Source material
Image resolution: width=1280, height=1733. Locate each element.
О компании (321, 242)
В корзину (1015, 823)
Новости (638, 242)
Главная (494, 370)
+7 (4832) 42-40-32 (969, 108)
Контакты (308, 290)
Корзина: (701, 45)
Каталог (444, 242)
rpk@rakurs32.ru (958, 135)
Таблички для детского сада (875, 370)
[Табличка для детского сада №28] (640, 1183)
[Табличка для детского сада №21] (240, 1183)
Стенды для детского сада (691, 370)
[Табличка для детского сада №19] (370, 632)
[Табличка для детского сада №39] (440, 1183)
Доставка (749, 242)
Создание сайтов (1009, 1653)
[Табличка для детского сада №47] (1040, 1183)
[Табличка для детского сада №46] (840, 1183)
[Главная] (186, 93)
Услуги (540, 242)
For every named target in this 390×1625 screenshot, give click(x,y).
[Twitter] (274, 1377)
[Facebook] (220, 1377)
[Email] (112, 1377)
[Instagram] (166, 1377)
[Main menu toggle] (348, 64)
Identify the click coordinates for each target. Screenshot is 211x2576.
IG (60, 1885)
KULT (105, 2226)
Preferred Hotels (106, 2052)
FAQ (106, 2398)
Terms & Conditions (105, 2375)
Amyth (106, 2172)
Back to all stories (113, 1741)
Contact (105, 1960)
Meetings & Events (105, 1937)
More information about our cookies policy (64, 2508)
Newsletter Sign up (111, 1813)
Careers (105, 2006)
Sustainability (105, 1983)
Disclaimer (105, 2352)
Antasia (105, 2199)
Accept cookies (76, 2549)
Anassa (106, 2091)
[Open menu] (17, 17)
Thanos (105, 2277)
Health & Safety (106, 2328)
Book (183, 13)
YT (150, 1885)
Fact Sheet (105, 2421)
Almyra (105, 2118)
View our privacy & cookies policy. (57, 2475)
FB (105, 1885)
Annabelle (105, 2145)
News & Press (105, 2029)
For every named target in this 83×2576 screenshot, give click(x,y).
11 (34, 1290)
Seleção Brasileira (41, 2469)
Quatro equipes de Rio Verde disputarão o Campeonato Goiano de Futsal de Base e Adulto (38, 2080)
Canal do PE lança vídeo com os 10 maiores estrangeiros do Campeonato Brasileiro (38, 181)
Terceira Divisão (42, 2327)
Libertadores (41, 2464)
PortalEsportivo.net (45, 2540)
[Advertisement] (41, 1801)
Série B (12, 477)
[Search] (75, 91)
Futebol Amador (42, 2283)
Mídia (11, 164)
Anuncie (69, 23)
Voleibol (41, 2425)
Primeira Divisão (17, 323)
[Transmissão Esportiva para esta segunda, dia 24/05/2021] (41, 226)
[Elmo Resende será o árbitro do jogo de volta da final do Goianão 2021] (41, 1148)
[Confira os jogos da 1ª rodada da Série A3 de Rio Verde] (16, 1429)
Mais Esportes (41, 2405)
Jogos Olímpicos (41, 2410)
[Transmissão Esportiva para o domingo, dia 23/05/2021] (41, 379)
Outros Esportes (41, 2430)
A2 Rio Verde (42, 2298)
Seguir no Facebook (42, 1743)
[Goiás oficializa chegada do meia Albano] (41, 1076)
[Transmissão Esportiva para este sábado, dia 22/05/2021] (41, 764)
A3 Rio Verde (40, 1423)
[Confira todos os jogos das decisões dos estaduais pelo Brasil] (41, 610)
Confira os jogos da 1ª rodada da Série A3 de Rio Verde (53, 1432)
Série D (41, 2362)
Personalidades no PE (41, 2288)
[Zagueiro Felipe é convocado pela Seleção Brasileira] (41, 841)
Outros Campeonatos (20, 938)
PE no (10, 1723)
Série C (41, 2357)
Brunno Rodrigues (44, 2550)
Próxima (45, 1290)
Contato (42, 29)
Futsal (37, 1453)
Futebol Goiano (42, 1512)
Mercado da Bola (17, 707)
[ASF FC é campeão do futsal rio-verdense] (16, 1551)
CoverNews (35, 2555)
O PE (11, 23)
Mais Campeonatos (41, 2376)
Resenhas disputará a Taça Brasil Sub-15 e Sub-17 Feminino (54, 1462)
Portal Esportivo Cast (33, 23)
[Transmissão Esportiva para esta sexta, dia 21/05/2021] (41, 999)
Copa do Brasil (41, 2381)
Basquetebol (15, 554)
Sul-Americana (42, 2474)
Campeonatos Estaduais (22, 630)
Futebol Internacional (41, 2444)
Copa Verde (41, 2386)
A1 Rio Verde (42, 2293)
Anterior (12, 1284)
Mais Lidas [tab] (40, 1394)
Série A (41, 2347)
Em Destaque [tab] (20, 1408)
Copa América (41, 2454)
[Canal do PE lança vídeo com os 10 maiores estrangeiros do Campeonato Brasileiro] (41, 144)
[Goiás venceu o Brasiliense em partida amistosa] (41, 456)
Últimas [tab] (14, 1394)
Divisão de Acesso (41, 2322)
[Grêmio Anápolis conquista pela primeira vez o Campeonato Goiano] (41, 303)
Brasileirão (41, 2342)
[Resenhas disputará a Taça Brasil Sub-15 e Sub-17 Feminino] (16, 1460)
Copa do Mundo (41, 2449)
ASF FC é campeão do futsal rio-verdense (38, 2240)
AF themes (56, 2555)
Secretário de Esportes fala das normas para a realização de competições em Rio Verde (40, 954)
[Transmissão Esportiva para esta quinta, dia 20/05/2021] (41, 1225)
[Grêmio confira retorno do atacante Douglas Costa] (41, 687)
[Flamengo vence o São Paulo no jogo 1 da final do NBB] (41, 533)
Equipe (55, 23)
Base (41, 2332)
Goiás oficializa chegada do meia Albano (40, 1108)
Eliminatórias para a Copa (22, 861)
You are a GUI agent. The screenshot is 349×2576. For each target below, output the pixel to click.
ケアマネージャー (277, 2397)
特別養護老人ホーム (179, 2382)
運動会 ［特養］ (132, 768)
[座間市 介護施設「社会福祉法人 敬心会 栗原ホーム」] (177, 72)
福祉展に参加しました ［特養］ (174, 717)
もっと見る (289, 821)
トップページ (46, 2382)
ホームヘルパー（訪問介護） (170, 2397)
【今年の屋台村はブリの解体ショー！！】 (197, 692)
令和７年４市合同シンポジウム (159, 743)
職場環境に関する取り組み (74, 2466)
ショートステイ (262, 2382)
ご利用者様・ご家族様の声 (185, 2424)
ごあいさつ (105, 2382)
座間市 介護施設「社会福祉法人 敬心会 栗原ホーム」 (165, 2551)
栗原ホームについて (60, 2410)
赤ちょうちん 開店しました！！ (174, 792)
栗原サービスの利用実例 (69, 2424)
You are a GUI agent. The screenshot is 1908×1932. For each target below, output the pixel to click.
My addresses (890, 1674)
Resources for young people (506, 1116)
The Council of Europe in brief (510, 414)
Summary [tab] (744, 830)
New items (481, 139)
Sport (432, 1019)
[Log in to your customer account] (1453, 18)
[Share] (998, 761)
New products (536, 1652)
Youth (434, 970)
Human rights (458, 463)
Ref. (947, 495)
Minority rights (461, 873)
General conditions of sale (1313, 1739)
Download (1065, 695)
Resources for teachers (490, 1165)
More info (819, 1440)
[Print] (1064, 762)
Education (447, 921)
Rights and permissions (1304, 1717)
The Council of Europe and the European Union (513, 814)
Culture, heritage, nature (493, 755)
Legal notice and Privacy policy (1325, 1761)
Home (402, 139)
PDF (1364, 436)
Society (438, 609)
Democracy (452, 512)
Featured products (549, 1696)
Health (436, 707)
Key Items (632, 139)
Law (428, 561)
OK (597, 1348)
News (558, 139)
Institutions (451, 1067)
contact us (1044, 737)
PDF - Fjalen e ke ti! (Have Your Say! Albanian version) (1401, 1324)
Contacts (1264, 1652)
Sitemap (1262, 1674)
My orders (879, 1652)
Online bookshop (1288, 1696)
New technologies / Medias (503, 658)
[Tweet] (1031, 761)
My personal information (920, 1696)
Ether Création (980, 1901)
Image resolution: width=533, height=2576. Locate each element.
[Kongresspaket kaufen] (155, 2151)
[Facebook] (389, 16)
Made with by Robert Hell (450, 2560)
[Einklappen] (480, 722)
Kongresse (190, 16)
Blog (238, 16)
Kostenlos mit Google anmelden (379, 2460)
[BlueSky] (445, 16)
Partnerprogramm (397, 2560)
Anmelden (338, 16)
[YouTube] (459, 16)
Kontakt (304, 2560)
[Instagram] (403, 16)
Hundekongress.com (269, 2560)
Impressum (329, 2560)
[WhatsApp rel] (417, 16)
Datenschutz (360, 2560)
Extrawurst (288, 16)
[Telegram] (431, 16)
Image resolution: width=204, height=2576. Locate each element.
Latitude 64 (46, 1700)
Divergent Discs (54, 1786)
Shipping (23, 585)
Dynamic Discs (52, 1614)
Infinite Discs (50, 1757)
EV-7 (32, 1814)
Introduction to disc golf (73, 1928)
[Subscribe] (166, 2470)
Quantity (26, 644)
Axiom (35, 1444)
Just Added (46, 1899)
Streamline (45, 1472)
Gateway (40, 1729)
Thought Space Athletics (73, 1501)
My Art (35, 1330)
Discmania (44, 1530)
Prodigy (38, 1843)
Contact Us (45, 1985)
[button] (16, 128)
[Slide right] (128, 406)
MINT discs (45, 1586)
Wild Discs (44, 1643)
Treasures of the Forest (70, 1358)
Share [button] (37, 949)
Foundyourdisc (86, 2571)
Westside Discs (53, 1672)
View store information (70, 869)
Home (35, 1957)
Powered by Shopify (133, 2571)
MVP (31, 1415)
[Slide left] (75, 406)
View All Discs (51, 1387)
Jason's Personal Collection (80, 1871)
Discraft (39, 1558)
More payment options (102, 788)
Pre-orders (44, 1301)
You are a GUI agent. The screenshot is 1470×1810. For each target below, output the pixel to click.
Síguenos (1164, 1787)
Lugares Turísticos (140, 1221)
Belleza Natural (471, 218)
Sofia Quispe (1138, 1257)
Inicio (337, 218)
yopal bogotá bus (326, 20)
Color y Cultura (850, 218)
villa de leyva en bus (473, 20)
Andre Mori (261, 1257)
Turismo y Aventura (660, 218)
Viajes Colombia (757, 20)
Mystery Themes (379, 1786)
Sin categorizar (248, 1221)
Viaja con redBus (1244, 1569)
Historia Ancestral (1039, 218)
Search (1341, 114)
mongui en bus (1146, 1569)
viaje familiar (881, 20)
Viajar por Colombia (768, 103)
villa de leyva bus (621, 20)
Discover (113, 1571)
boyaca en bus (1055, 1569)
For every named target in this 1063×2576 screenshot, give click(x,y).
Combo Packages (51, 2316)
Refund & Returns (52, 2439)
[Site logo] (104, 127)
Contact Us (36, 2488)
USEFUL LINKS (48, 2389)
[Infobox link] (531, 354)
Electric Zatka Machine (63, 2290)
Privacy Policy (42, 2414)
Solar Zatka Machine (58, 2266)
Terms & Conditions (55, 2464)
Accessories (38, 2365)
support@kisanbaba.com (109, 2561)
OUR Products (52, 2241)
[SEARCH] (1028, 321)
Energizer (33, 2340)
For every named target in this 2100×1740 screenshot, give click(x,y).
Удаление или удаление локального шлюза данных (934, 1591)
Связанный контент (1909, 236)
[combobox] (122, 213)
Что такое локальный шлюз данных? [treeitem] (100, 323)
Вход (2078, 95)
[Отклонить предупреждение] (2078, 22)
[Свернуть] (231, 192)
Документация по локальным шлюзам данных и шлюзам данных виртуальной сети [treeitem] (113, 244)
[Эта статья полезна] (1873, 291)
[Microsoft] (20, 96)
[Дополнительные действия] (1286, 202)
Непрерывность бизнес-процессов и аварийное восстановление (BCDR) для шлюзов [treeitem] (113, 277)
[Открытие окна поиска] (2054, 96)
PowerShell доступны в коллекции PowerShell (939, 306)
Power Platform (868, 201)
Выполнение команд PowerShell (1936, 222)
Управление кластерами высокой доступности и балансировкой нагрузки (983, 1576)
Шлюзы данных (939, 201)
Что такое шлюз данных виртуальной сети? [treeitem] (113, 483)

Task details
Please write out, exactly as they appear above, only the lines in the stretch from the line with "Datenschutz (360, 2560)" through the line with "View store information (70, 869)".

Answer box
Datenschutz (360, 2560)
Extrawurst (288, 16)
[Telegram] (431, 16)
Image resolution: width=204, height=2576. Locate each element.
Latitude 64 (46, 1700)
Divergent Discs (54, 1786)
Shipping (23, 585)
Dynamic Discs (52, 1614)
Infinite Discs (50, 1757)
EV-7 (32, 1814)
Introduction to disc golf (73, 1928)
[Subscribe] (166, 2470)
Quantity (26, 644)
Axiom (35, 1444)
Just Added (46, 1899)
Streamline (45, 1472)
Gateway (40, 1729)
Thought Space Athletics (73, 1501)
My Art (35, 1330)
Discmania (44, 1530)
Prodigy (38, 1843)
Contact Us (45, 1985)
[button] (16, 128)
[Slide right] (128, 406)
MINT discs (45, 1586)
Wild Discs (44, 1643)
Treasures of the Forest (70, 1358)
Share [button] (37, 949)
Foundyourdisc (86, 2571)
Westside Discs (53, 1672)
View store information (70, 869)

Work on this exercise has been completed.